Demand for Affordable Housing
The problem facing communities around the world is that as well as providing enough housing space for growing populations, new housing needs to be affordable to accommodate the lower-income families who need housing.
The homes being built as part of the project will take only two days or less to build to completion, just a fraction of the time that current homes take to construct, which can be months. They will also cost just between $4,000 - $7,000 to build. While this wouldn’t be the final retail cost, it still makes them far more affordable than the average American home, which according to CNBC costs around $200,000. The project plans to ask residents to pay a monthly fee to cover the cost of their homes, which have been designed to be affordable for families making under $200 a month.
Dealing with the U.S. Housing Crisis
What’s happening in Latin America is a demonstration of how the US can confront its own housing crisis. Currently, the stats estimate that only 37 affordable homes are available in the US for every 100 extremely low-income renters. There is a desperate need for increased availability of homes that can be paid for by low-income households.
A recent report found that the country is lacking around 7 million available and affordable homes for this demographic. ICON and New Story’s project is the perfect example of how 3D printed homes could address the problem.
Urban Village Project
There are other alternative solutions on the horizon. IKEA, for example, has embarked on a project to provide a solution to creating sustainable, well-designed, low-cost homes for the future. This summer, IKEA unveiled to the world its Urban Village Project, which displayed the developments it had made with its partnership with SPACE10 and EFFEKT Architects.
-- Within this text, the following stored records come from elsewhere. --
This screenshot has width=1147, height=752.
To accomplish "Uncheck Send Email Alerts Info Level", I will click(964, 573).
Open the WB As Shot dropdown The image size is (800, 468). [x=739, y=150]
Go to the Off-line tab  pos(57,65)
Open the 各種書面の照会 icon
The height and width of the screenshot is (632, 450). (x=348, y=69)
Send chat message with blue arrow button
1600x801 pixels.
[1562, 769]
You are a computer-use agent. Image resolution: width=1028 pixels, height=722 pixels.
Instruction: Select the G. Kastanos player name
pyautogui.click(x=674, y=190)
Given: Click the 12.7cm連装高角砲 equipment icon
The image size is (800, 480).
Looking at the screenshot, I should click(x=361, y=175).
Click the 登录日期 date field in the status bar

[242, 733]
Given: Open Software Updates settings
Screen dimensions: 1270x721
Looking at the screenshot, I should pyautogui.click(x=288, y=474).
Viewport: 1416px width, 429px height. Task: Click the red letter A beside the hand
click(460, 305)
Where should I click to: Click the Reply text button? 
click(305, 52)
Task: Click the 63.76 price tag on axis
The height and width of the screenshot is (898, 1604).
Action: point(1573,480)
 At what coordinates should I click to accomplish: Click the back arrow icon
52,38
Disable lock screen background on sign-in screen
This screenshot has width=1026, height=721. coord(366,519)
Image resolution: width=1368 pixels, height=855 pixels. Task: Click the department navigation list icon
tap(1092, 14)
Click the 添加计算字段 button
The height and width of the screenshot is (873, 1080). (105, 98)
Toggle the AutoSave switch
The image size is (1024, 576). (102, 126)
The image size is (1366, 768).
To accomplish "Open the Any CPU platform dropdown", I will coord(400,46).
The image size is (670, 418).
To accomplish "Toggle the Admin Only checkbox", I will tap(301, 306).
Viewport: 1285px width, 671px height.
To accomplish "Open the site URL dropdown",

The project’s main goal was to offer a housing solution to improve quality of life. In true IKEA style, the project is based on building homes using flat packed, prefabricated kits that are recyclable and easy to assemble and disassemble. The project hopes that its prefabricated designs will be scalable so that in the future, entire cities could potentially be put up in a short time frame for a fraction of the cost of today’s construction work.
Citizen-Centric Apps for Affordable Housing
Another viable option for future housing projects comes in the form of iBuild, a citizen-centric app that aims to give empowerment to citizens in communities where self-built homes are the only affordable option.
The app connects people with contractors to find the right price from trusted workers. It also facilitates safe and secure payment for services, as well as ensuring that government subsidies are being used correctly.
World Bank has highlighted iBuild as being a promising development for the future of affordable housing as it encourages citizens to take control of their own homes, improves transparency and competition in an informal construction sector, and boosts policy-making through the formal collection of transactional data.
While there are several avenues to producing affordable housing in the future, such as with prefabricated builds and self-building, 3D printing offers the most sustainable option. 3D printing offers the option to construct homes in less than two days, for less than $7,000 per home, and the ICON/New Story project is demonstrated how costs can be made even more manageable by offering monthly payments for homes, which pumps money directly into the community, helping it to flourish.
While IKEA’s flat-pack option is also viable, we have yet to see a real-world application of this on a large scale; there is no indication that they would be as affordable as 3D printed homes. Recently, plans have been made in the UK to build a community of IKEA homes. However, it is estimated that they will be just 10-25% cheaper to buy than the UK’s average house price.